[Collected data]

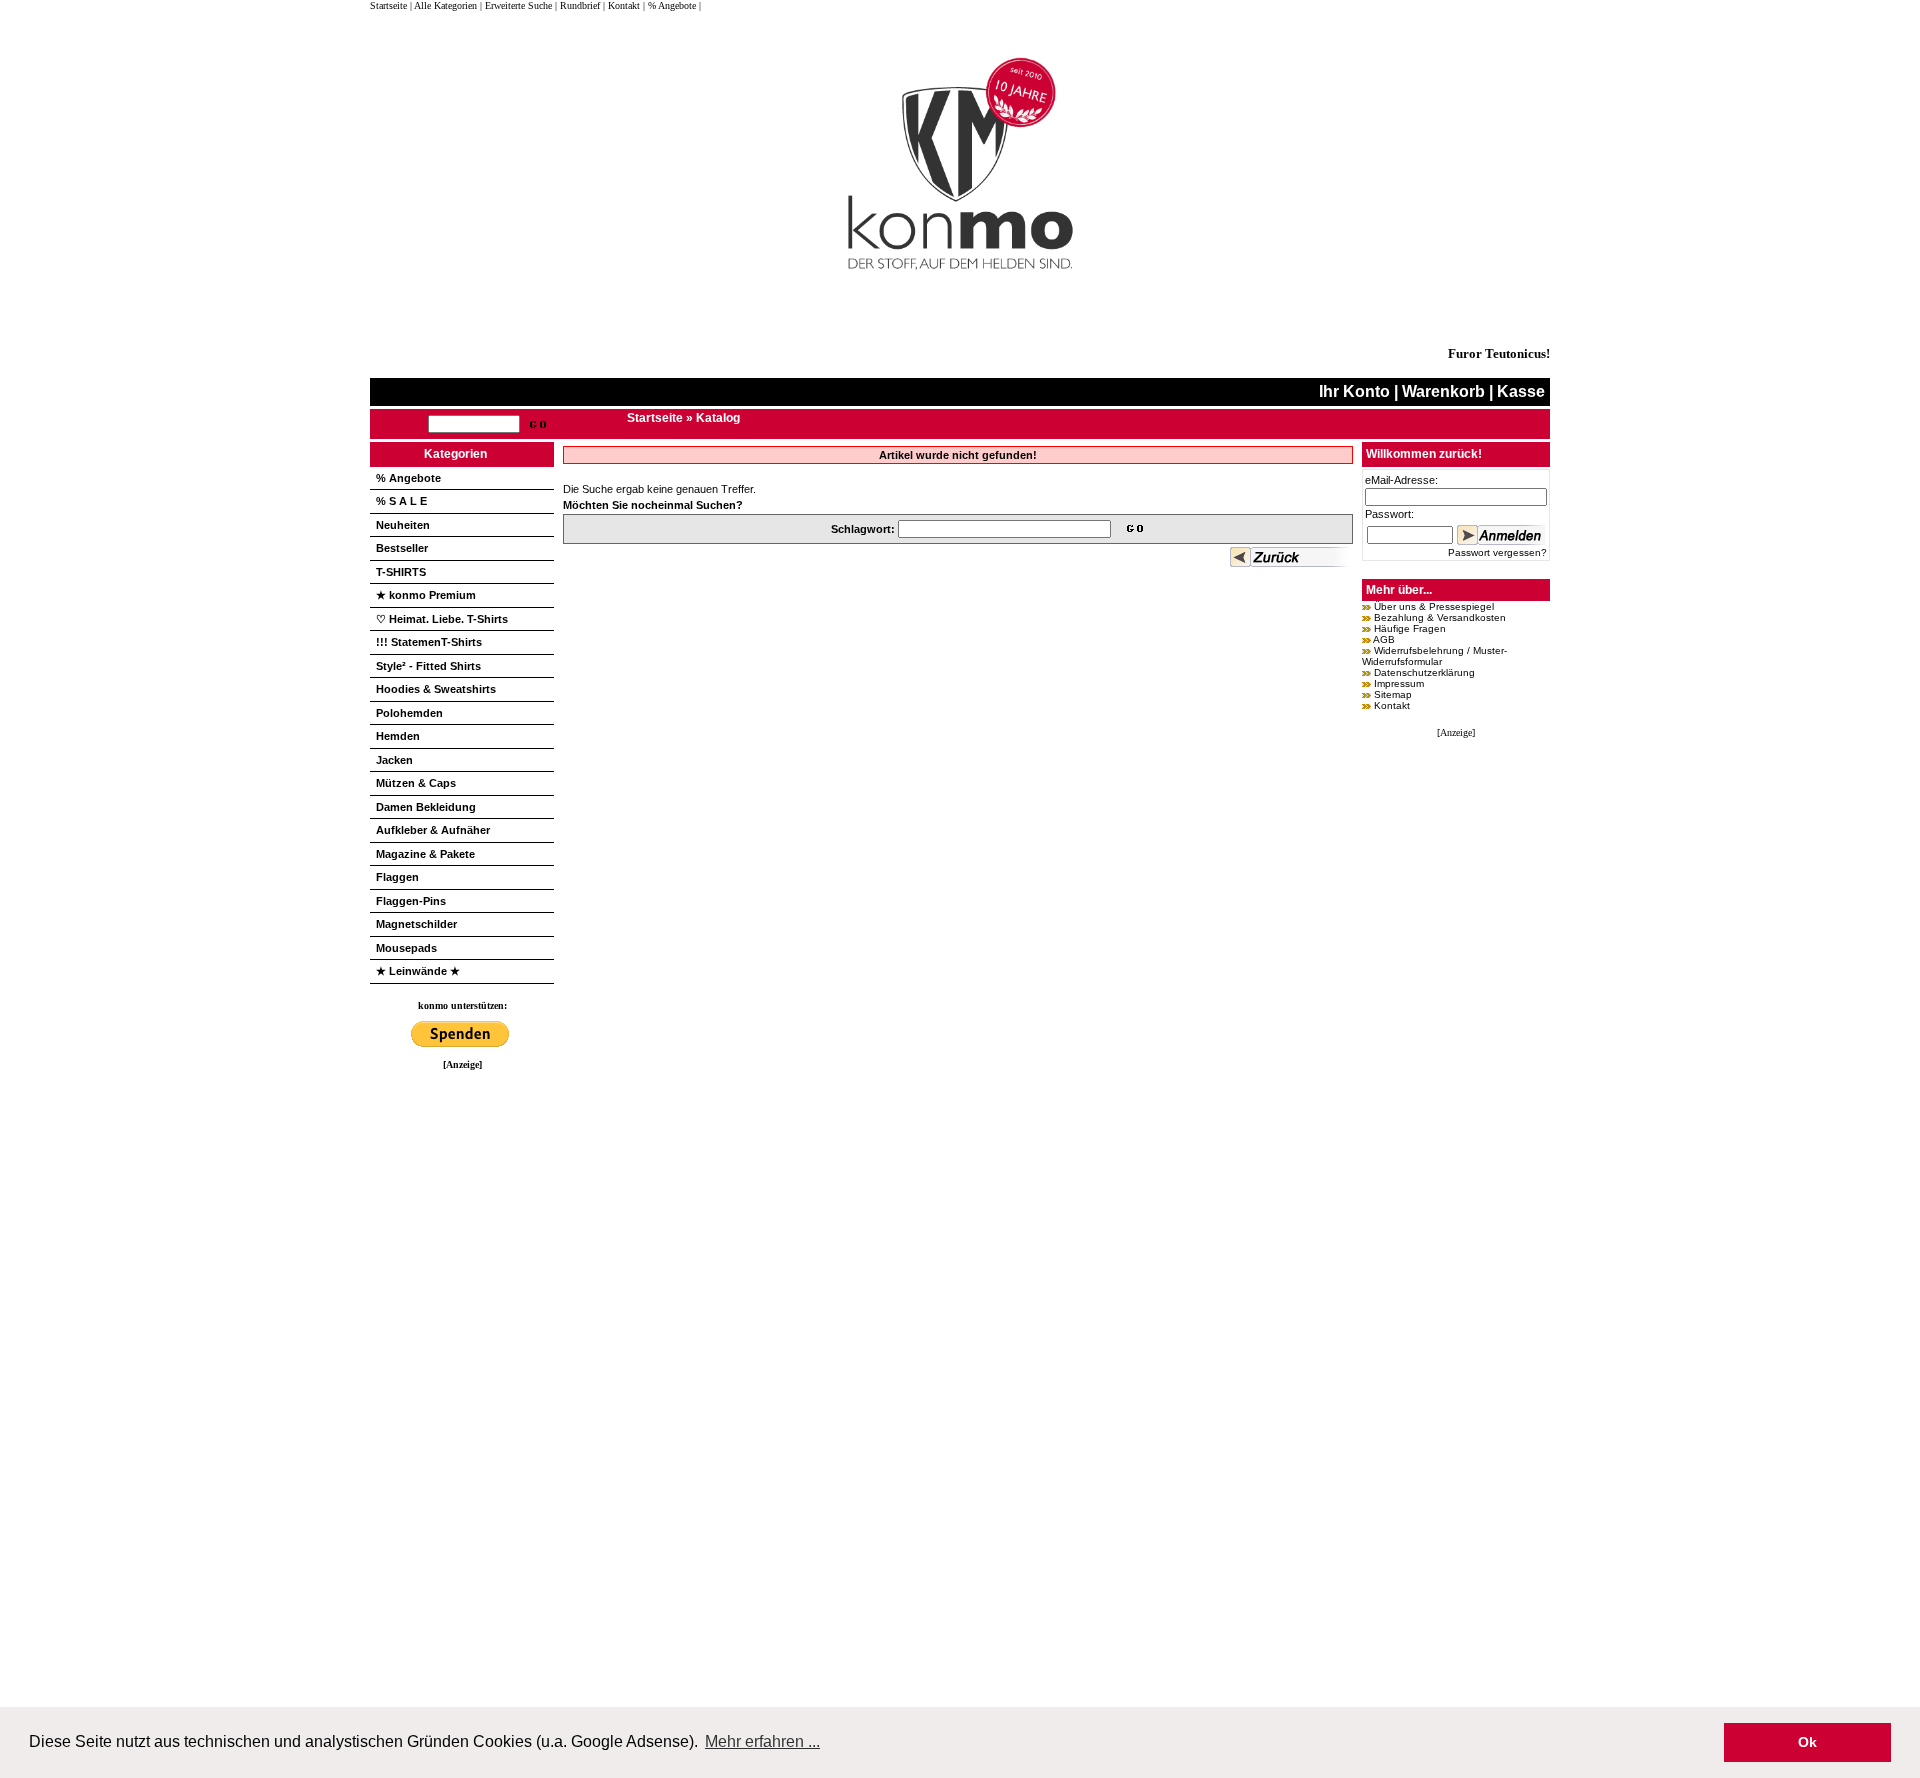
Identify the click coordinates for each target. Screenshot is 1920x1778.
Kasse (1521, 391)
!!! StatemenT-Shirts (429, 642)
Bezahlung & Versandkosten (1440, 617)
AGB (1384, 639)
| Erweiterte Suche (516, 5)
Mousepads (406, 948)
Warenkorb (1443, 391)
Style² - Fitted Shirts (428, 666)
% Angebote (408, 478)
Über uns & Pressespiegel (1434, 606)
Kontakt (1392, 705)
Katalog (718, 418)
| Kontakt (621, 5)
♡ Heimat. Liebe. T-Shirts (442, 619)
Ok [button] (1807, 1742)
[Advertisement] (462, 1370)
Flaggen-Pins (411, 901)
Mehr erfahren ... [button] (762, 1741)
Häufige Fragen (1410, 628)
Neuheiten (403, 525)
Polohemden (409, 713)
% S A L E (401, 501)
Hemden (398, 736)
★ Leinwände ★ (418, 971)
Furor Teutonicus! (1499, 353)
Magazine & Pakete (425, 854)
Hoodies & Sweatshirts (436, 689)
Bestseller (402, 548)
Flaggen (397, 877)
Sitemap (1393, 694)
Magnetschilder (416, 924)
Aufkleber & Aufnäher (433, 830)
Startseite (390, 5)
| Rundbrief (577, 5)
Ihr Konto (1354, 391)
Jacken (394, 760)
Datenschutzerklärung (1424, 672)
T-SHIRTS (401, 572)
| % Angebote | (672, 5)
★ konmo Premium (426, 595)
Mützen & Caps (416, 783)
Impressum (1399, 683)
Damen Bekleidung (426, 807)
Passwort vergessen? (1497, 552)
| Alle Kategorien (443, 5)
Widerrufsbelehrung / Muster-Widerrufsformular (1434, 656)
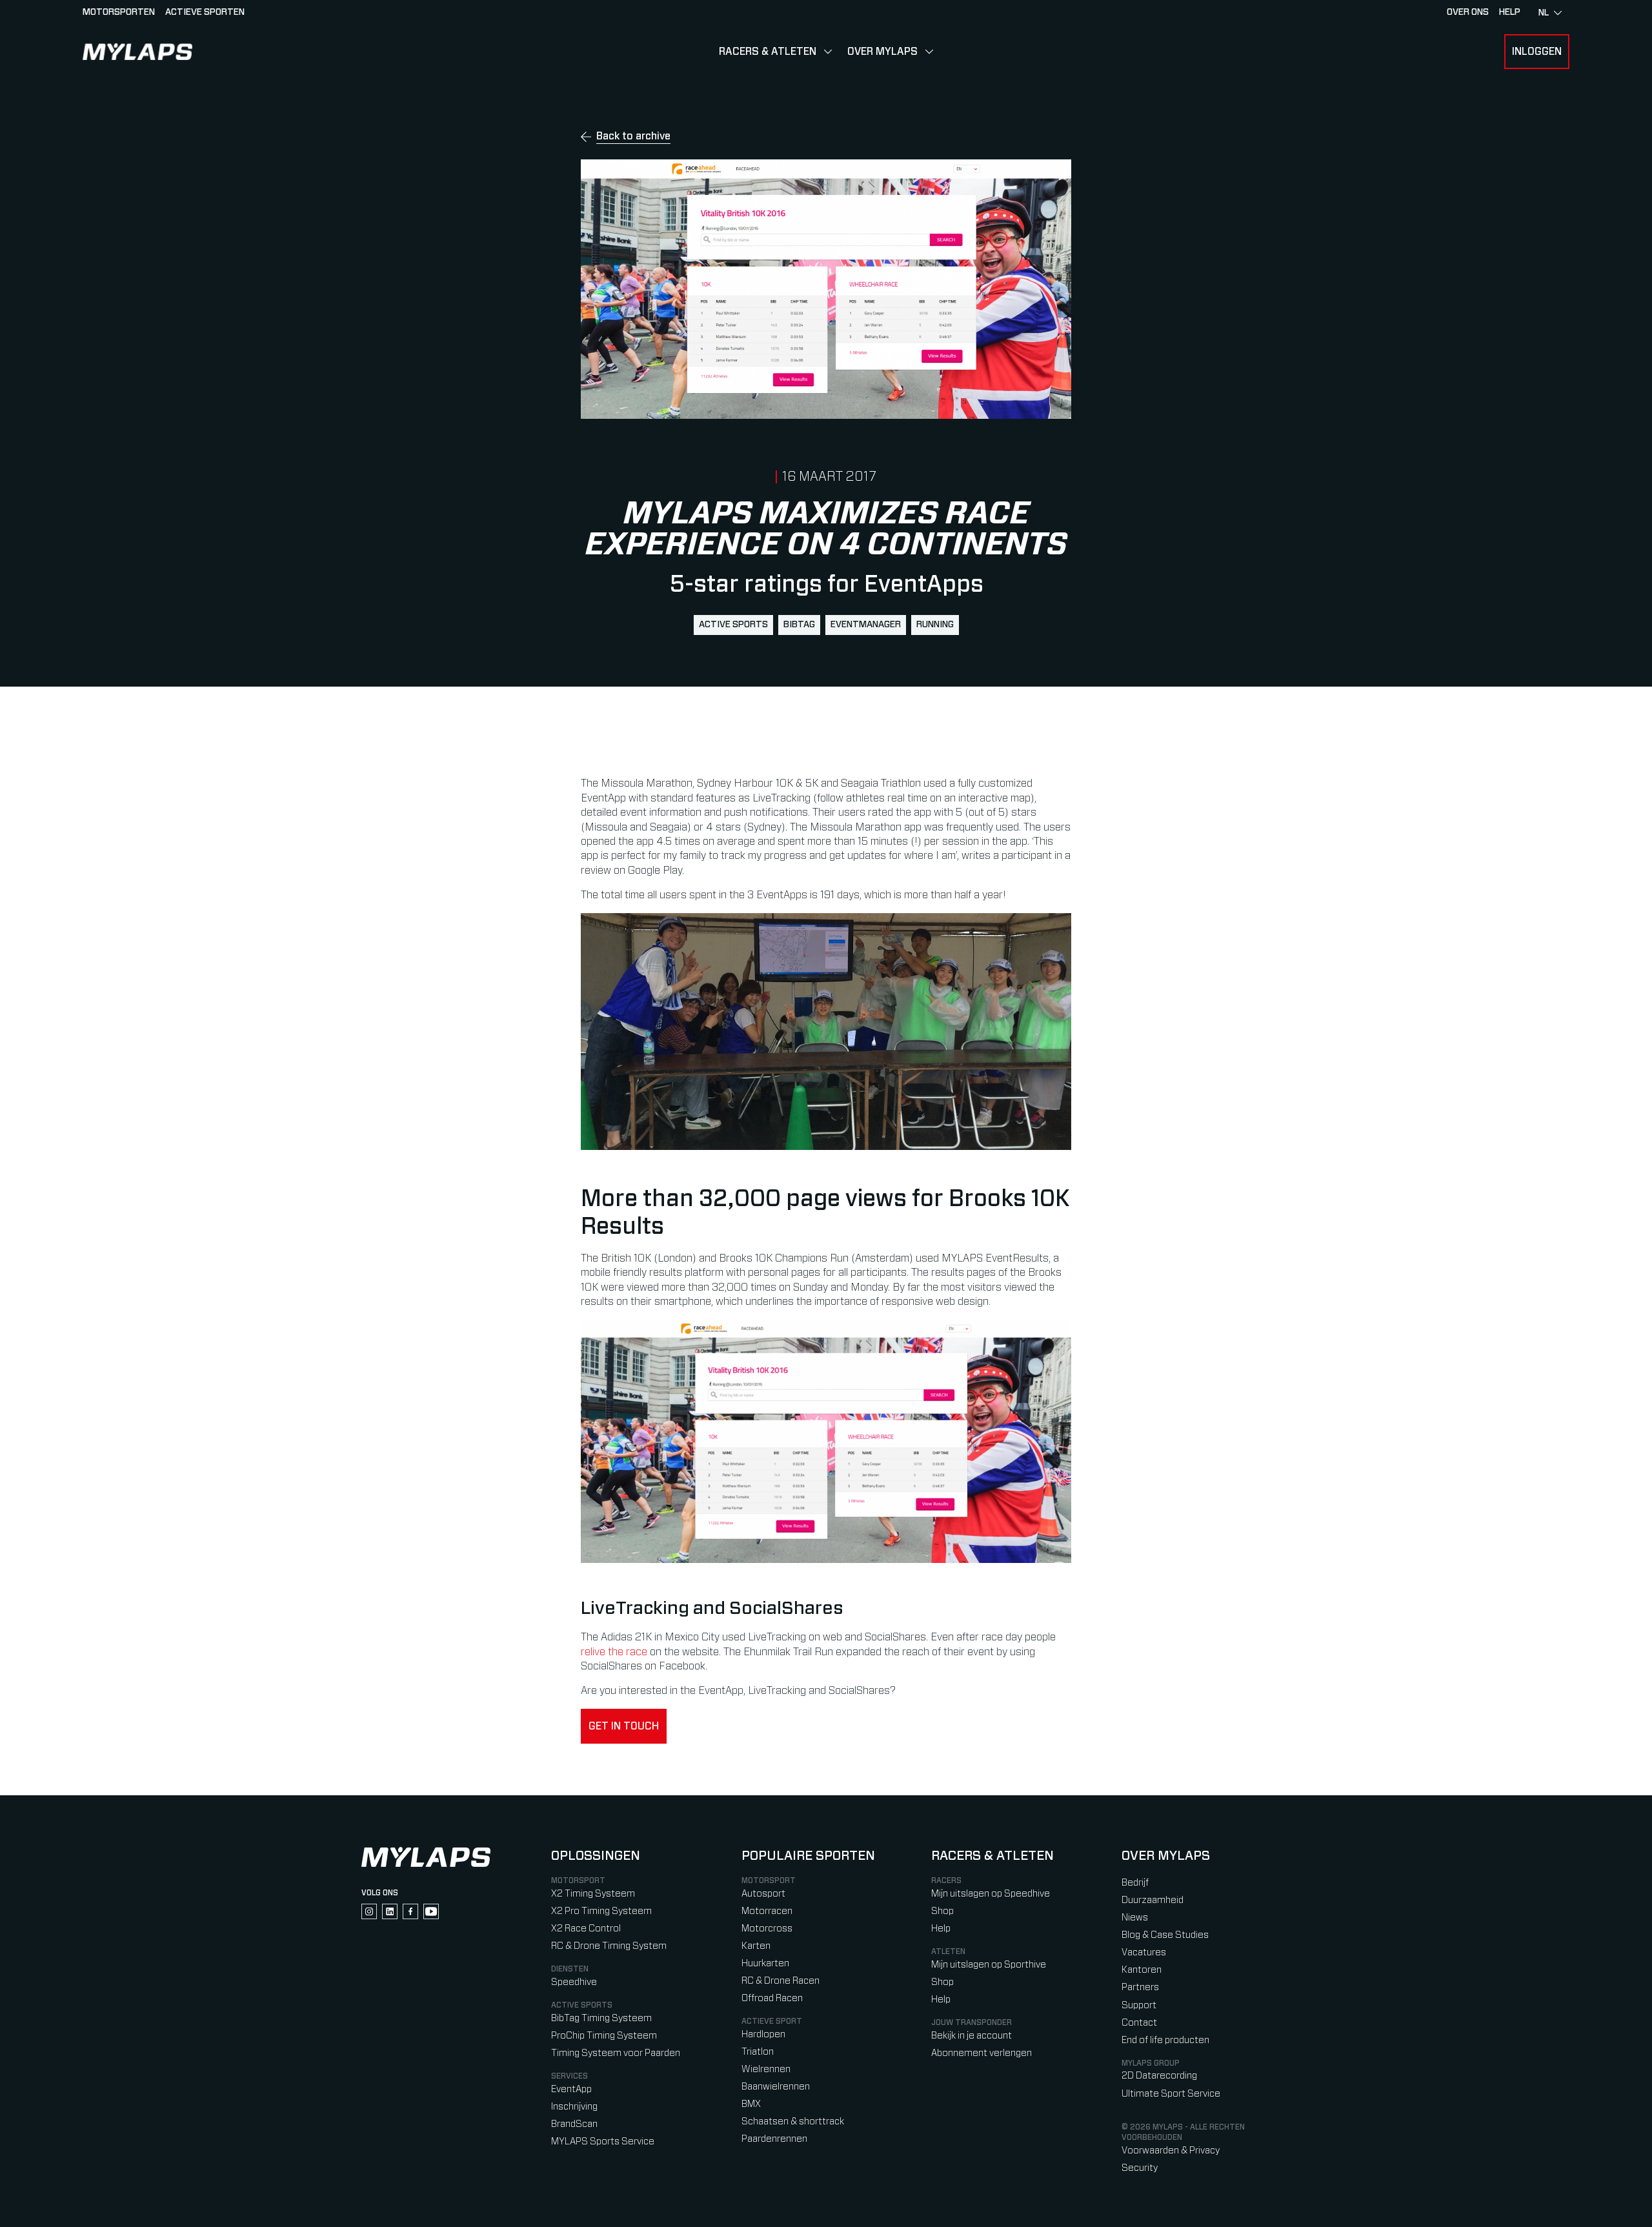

◆ GOAL OF THE EXERCISE:
Retype exactly the lines of the data above that fall between the line with "Magazine & Pakete (425, 854)" and the line with "T-SHIRTS (401, 572)", inclusive, and add nothing.

◆ RESPONSE BOX:
Magazine & Pakete (425, 854)
Hoodies & Sweatshirts (436, 689)
Bestseller (402, 548)
Flaggen (397, 877)
Sitemap (1393, 694)
Magnetschilder (416, 924)
Aufkleber & Aufnäher (433, 830)
Startseite (390, 5)
| Rundbrief (577, 5)
Ihr Konto (1354, 391)
Jacken (394, 760)
Datenschutzerklärung (1424, 672)
T-SHIRTS (401, 572)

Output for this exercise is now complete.